CoToHiLi: Computational Tools for Historical Linguistics

Project PN-III-P4-ID-PCE-2020-1544, funded by the Romanian National Authority for Scientific Research and Innovation, UEFISCDI: “Dezvoltarea de sisteme automate suport pentru lingvistica istorică”.

Abstract

This project represents a computational framework for historical linguistics (“Computational Tools for Historical Linguistics” – CoToHiLi). The general purpose of the CoToHiLi project is to integrate expert knowledge and computational power to address the following topics: cognate identification, cognate-borrowing discrimination, Latin protoword reconstruction and semantic divergence. The goal of the project is twofold: 1) to automate certain parts of the traditional work-flow of the comparative method (such as the collection and selection of valid data, the initial pre-processing, or the automatic alignment based on predefined or inferred rules), and 2) to bring new insights or avenues of investigation, which might not be easily accessible otherwise (for example, the automatic identification of patterns and regularities in large amounts of data).
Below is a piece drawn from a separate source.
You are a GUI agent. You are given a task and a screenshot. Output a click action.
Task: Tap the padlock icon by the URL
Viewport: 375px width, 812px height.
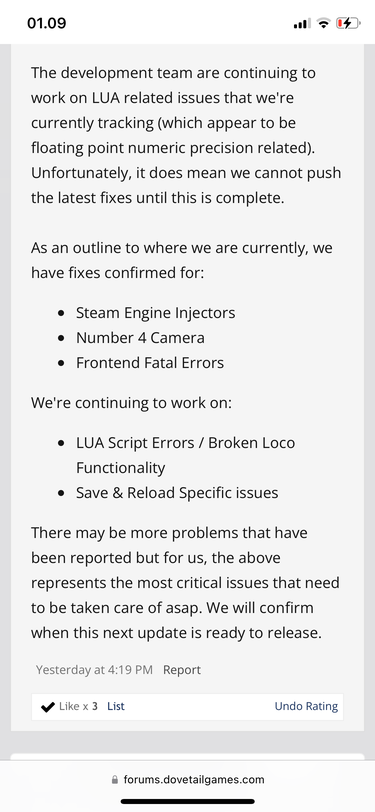coord(114,779)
The project is focused on the Romance languages, and will provide tools for the main Romance kernel group: Romanian, Italian, French, Spanish, Portuguese, including, of course, the mother-tongue, Latin. Nonetheless, we envision that the methodologies and computational tools proposed by the CoToHiLi project will also serve as a basis for further development for other comparable language families, including less studied languages, with scarce resources available.

Principal investigator

Members

Project objective for 2021: Related word analysis

To achieve this goal, the following activities were planned and executed:

Activity 1.1: Analysis and inspection of existing cognate resources in Romance languages ​​(Ro, It, Es, Fr, It, Pt)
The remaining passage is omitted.